Nitro-containing heteroaromatic derivatives structurally related to nitroimidazole (Metronidazole) are being extensively evaluated against Helicobacter pylori isolates. On the other hand, 1,3,4-thiadiazole derivatives have also demonstrated promising antibacterial potential. In present study, we evaluated anti-H. pylori activity of novel hybrid molecules bearing nitroaryl and 1,3,4-thiadiazole moieties. Anti-H. pylori activity of novel 5-(5-nitroaryl)-1,3,4-thiadiazole derivatives bearing different bulky alkylthio side chains at C-2 position of thiadiazole ring, were assessed against three different metronidazole resistant H. pylori isolates by paper disk diffusion method. Most of the compounds demonstrated moderate to strong inhibitory response especially at 25 mu g/disk. The structure-activity relationship study of the compounds demonstrated that introduction of different alkylthio moieties at C-2 position of thiadiazole ring alter the inhibitory activity which is mainly dependent on the type of C-5 attached nitrohetercyclic ring.
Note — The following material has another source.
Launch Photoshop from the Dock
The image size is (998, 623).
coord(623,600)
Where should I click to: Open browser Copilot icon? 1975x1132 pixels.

The promising compound of this scaffold, bearing 1-methyl-5-nitroimidazole moiety at C-5 and a-methylbenzylthio side chain at C-2 position of thiadiazole ring, showed strong inhibitory response against metronidazole resistant H. pylori isolates at 12.5 mu g/disk (the inhibition zone diameter at all evaluated concentrations (12.5-100 mu g/disk) is > 50 mm). Novel 5-(5-nitroaryl)-1,3,4-thiadiazole scaffold bearing different C-2 attached thiopendant moieties with promising anti-H. pylori potential were identified. Among different nitroheterocycles, 5-nitrofuran and 5-nitroimidazole moieties were preferable for the substitution at C-5 position of 1,3,4-thiadiazole ring. Introduction of different alkylthio side chains at C-2 position of central ring alter the inhibitory activity which is mainly dependent on the type of C-5 attached nitrohetercyclic ring.